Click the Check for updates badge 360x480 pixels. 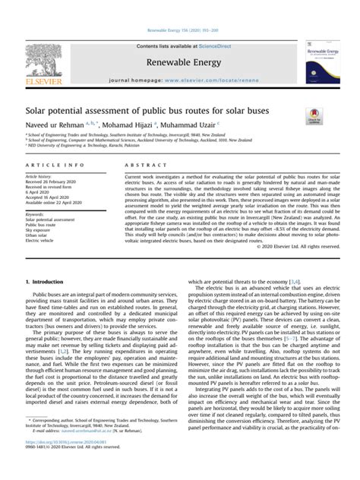point(312,116)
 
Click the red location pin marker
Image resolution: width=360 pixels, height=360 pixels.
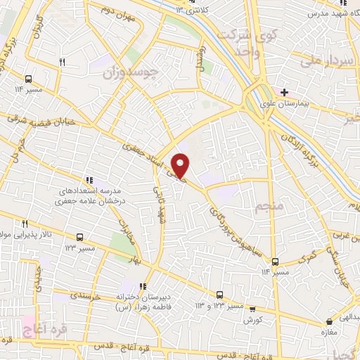[181, 165]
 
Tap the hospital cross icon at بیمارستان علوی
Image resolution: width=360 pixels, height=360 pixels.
[283, 93]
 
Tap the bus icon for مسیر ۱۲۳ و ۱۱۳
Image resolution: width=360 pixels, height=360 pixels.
[219, 295]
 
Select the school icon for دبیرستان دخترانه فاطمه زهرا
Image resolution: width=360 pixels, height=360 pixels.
[143, 286]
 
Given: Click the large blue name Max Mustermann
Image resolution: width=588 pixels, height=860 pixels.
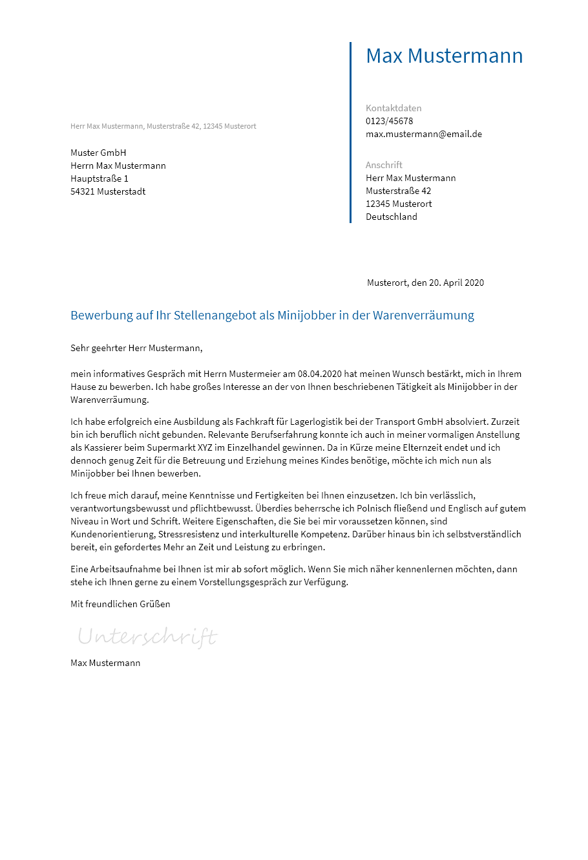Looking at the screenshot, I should pos(444,56).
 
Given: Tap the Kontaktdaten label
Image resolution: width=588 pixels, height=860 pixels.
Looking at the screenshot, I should pos(393,108).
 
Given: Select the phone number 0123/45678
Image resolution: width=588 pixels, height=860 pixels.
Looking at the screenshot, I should pos(389,121).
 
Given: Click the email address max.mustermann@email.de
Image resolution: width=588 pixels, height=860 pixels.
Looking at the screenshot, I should pos(423,134).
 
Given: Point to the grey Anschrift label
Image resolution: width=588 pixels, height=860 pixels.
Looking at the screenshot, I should pos(384,165).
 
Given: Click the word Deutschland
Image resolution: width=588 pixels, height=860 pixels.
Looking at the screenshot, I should pos(391,217).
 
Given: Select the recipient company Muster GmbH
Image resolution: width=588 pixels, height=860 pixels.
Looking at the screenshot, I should pos(98,153).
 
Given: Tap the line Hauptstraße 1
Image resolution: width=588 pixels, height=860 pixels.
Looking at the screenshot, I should pos(100,178).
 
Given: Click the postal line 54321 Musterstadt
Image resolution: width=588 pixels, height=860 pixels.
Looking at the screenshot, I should pos(108,191).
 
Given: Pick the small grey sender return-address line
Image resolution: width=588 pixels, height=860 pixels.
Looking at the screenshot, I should pos(163,126).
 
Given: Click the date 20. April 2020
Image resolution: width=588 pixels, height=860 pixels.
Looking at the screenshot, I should pos(456,283).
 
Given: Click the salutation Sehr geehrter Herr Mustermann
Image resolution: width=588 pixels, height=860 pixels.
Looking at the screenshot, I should pos(136,348).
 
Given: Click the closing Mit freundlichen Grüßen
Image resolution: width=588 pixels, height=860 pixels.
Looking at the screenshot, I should pos(120,604).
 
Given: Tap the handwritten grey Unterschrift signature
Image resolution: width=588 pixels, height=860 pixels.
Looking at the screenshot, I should pos(147,637).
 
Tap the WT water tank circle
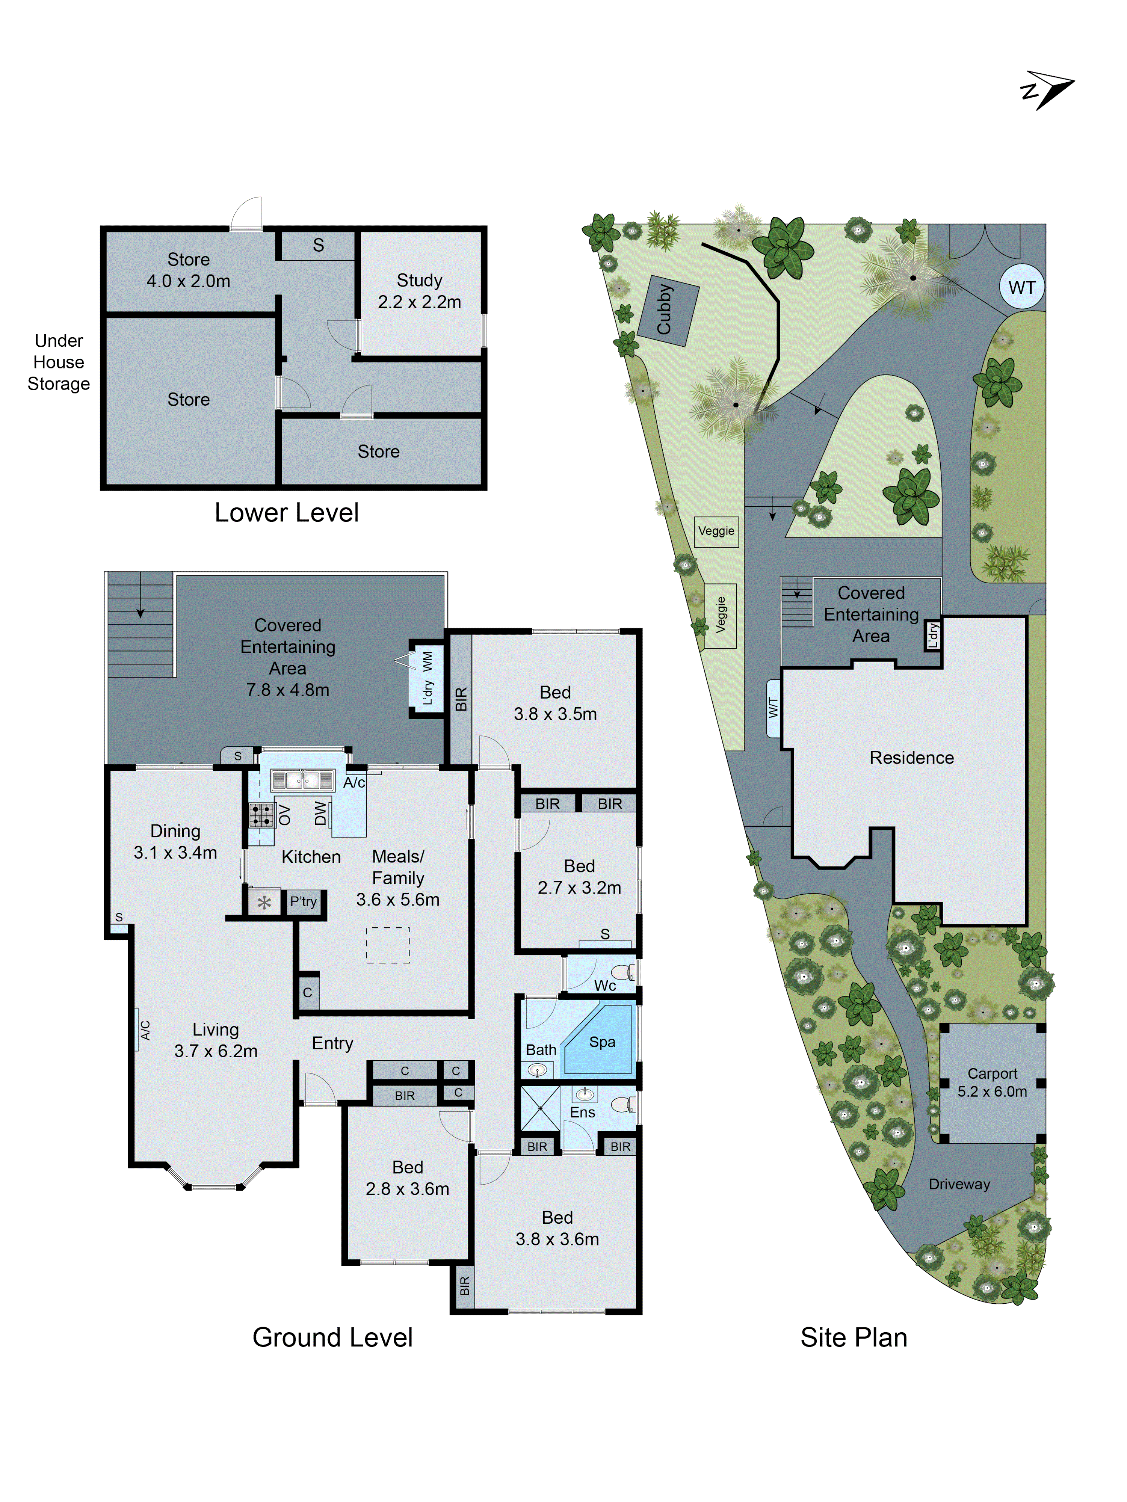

Exercise | Write out again the lines of the items above, starting at the line containing "Given: Click the large" and ending at the line containing "Looking at the screenshot, I should pos(393,108).", with both of those lines included. Leave the pictures out of your answer.

Task solution |
Given: Click the large blue name Max Mustermann
Image resolution: width=588 pixels, height=860 pixels.
Looking at the screenshot, I should pos(444,56).
 
Given: Tap the Kontaktdaten label
Image resolution: width=588 pixels, height=860 pixels.
Looking at the screenshot, I should pos(393,108).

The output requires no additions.